By: Eastern Eye Staff
Majority of Europeans favour controls over immigration from Muslim countries, similar to US president Donald Trump’s controversial travel ban on nationals of seven Muslim-majority countries, a new UK survey has found.
As many as 55 per cent of people across 10 European countries think immigration from mostly-Muslim nations should stop, the Royal Institute of International Affairs found in its research released on Tuesday (7).
“Our results are striking and sobering. They suggest that public opposition to any further migration from predominantly Muslim states is by no means confined to Trump’s electorate in the US but is fairly widespread,” said the authors of the report ‘What do Europeans think about Muslim immigration?’.
In the survey, carried out before Trump’s executive order was announced, around 10,000 respondents were given the following statement: “All further migration from mainly Muslim countries should be stopped”.
They were then asked to what extent did they agree or disagree with this statement.
Overall, across all 10 of the European countries an average of 55 per cent agreed that all further migration from mainly Muslim countries should be stopped, 25 per cent neither agreed nor disagreed and 20 per cent disagreed.

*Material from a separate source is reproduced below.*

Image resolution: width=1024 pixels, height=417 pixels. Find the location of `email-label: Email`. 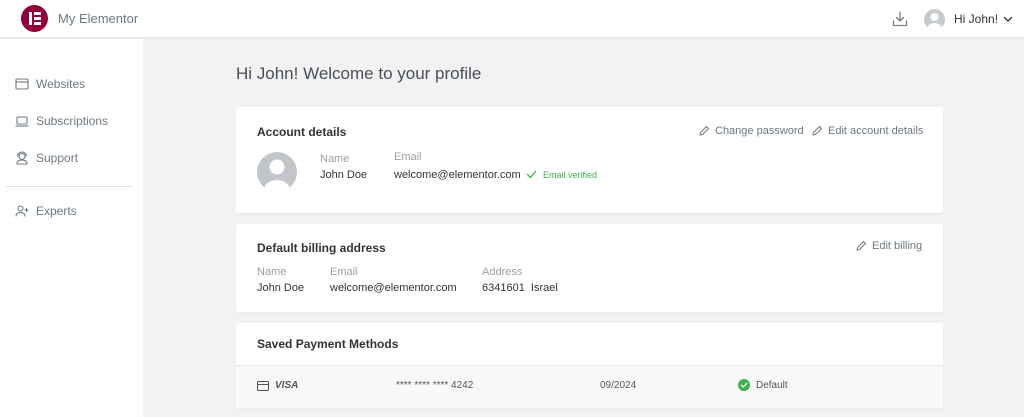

Majorities in most of the 10 states agreed, ranging from 71 per cent in Poland, 65 per cent in Austria, 53 per cent in Germany and 51 per cent in Italy to 47 per cent in the United Kingdom and 41 per cent in Spain.
In no country did the percentage that disagreed surpass 32 per cent.
“Our findings also reveal how, across Europe, opposition to Muslim immigration is especially intense among retired, older age cohorts while those aged below 30 are notably less opposed. There is also a clear education divide. Of those with secondary level qualifications, 59 per cent opposed further Muslim immigration. By contrast, less than half of all degree holders supported further migration curbs,” the authors said.
Public opposition to further migration from Muslim states is especially intense in Austria, Poland, Hungary, France and Belgium, despite these countries having very different sized resident Muslim populations.